Havo-5 thema 2 DNA
Genoom
Het genoom van een organisme is het geheel van erfelijke informatie in een cel.
- Eukaryoten:
- bevatten naast de exons in de genen ook een groot deel DNA dat niet coderend is (intron); zo'n stuk heet junk-DNA en kunnen pseudogenen bevatten.
- dit junk-DNA heeft een functie bij de regulatie van genexpressie
- bij eukaryoten omvat het genoom één complete set van chromosomen uit de kern en het DNA in organellen.
- Prokaryoten:
- bij prokaryote cellen liggen de genen op een ringvormig chromosoom en is het meeste DNA wel coderend. Daarnaast hebben prokaryoten vaak plasmiden die genen kunnen bevatten voor additionele eigenschappen.
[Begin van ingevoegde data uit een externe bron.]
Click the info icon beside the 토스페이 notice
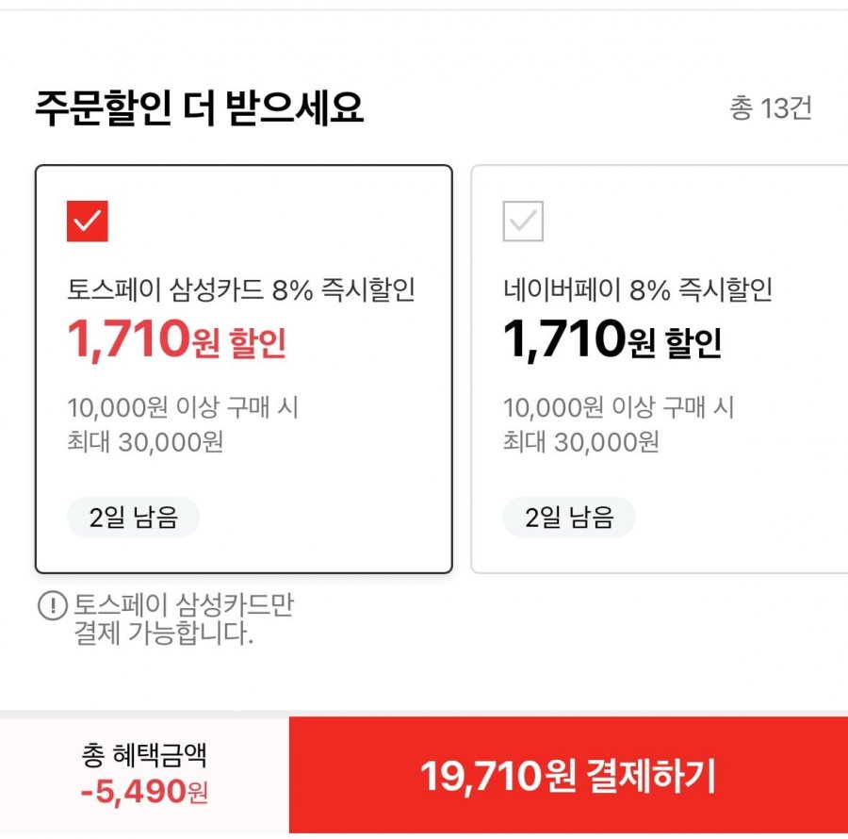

- bij prokaryoten en virussen omvat het genoom al het genetisch materiaal.
- Bij virussen kan het daarbij gaan om DNA of RNA.
- De endosymbiosetheorie verklaart hoe in de evolutie plastiden en mitochondriën met hun erfelijk materiaal zijn verkregen door endosymbiose. De chromosomen van deze organellen zijn vaak circulair.
- Er komt mt-DNA voor in de mitochondriën, die buiten de celkern liggen.
- hierop liggen een aantal genen die de aanmaak van eiwitten en de oxidatieve fosforilering reguleren.
- hierop liggen een aantal genen die de aanmaak van eiwitten en de oxidatieve fosforilering reguleren.
- Ook in plastiden, zoals de chloroplasten (bladgroenkorrels) van planten, komt DNA voor (het plastoom) dat via de vrouwelijke lijn overerft.
- hierop liggen een aantal genen die de fotosynthese reguleren.